An epic undertaking to restore Hangar One | September 6, 2019 | Mountain View Voice | Mountain View Online |

Mountain View Voice

News - September 6, 2019

An epic undertaking to restore Hangar One

Team lays out five-year plan to clean, re-skin iconic structure

by Mark Noack

Nearly 200 feet tall and the length of three football fields, Hangar One at Moffett Field is truly a gigantic structure. And true to its size, a plan to restore it faces some big challenges.

At a public meeting last week, representatives gave a walk-through of their plans to purge a variety of toxic contaminants from the hangar and eventually rehabilitate the structure for future use.

This first stage of the proposed cleanup plan is estimated to take at least three years and cost more than $157 million, which is expected to be paid entirely by Google's subsidiary Planetary Ventures. The price is daunting, but it's likely accurate given the huge scale of the cleanup effort, which would require $54 million just for temporary scaffolding, said John-Michael Phelps, Planetary Ventures project manager.

"As everything else is in the Bay Area, it's extremely expensive to do anything," he said. "Those are the most accurate numbers we had to go with. They're not padded."

The restoration project could be record-breaking in other ways. Speakers at the meeting opined that restoring Hangar One may be the largest cleanup effort of its kind ever attempted. The plan calls for a tight hazmat containment around the hangar's 1.8 million square feet of surface area.
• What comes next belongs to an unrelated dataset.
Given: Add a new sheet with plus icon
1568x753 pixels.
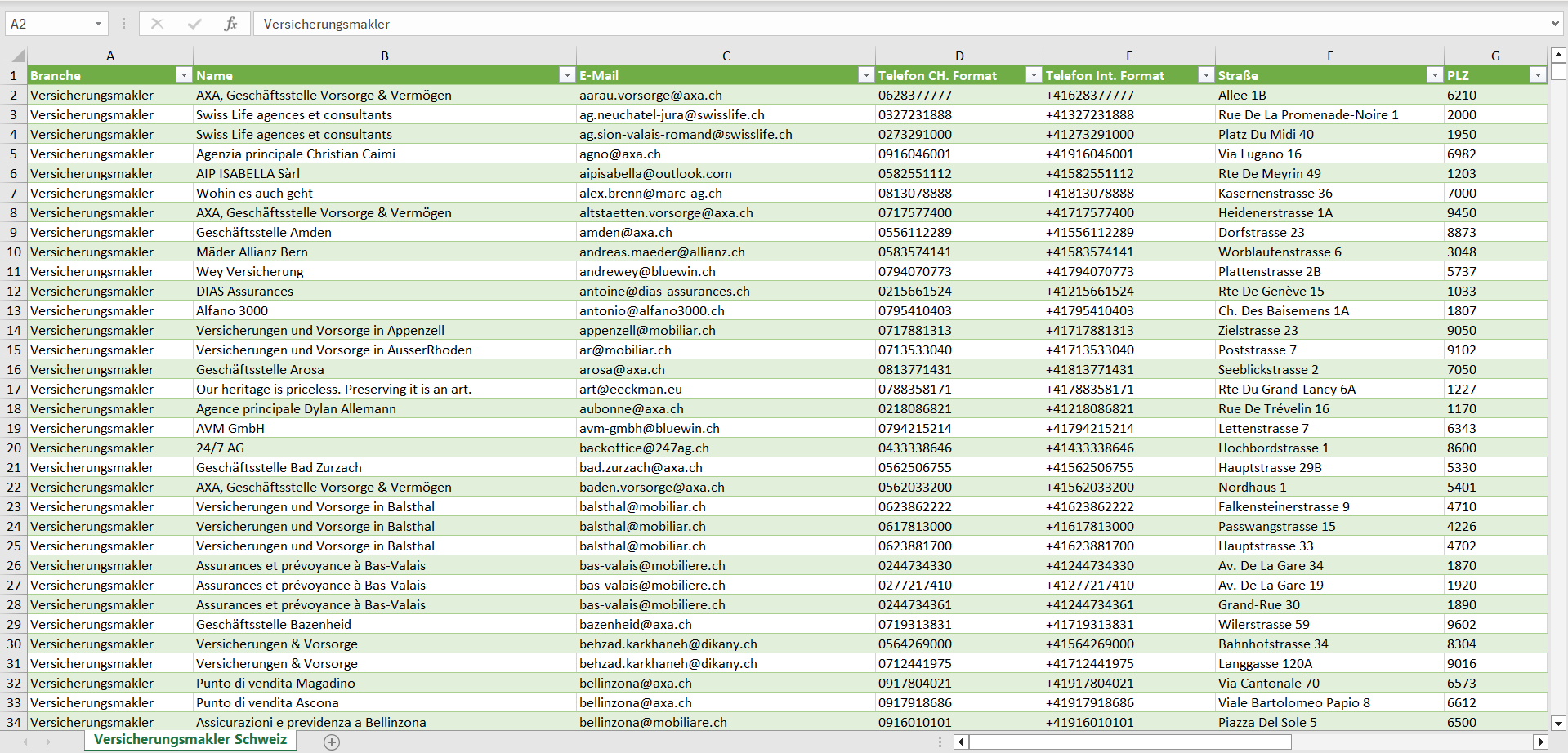Looking at the screenshot, I should [332, 742].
This area would be fully enclosed in a plastic covering to create a negative pressure environment to prevent any toxic compounds from escaping. Workers will begin blasting all of the hangar's surface with a copper slag in an effort to remove toxic lead and PCBs from its framework, possibly going at certain areas with chemical stripping solvents or hand tools.
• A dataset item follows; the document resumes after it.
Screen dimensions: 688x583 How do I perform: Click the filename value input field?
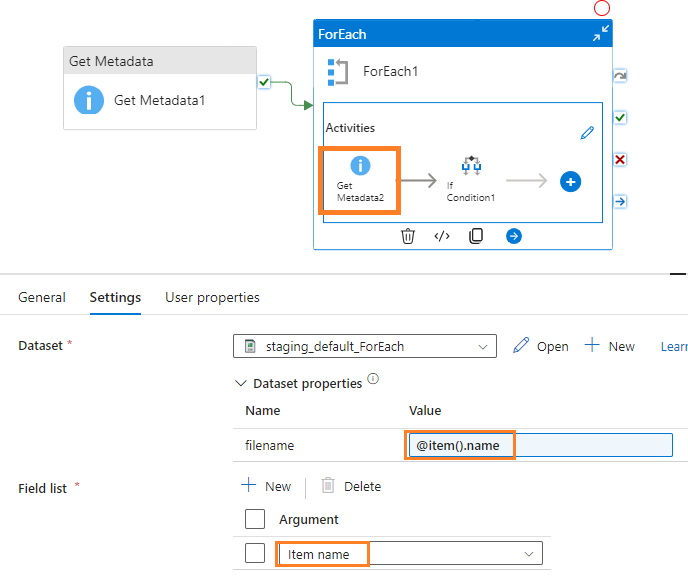(x=592, y=445)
Planners for the project say some aspects of the restoration are still being figured out. They expect to phase the project to work on specific areas of the hangar in sections, but they haven't decided yet how to divide up the job. An architecture firm is still determining the right "skin" paneling to cover the vast exterior of the hangar. Those architects are reportedly working with the California Historic Preservation Office to make sure any new hangar covering complies with preservation guidelines.

One way or another, Hangar One will be fully rehabilitated by 2025, the team promised. A crowd of Moffett Field's history fans was absolutely thrilled to hear that news.

"I'm just delighted that we're not taking this down," said Cupertino resident Tom Trankle. "For me, this would be like tearing down the Golden Gate Bridge."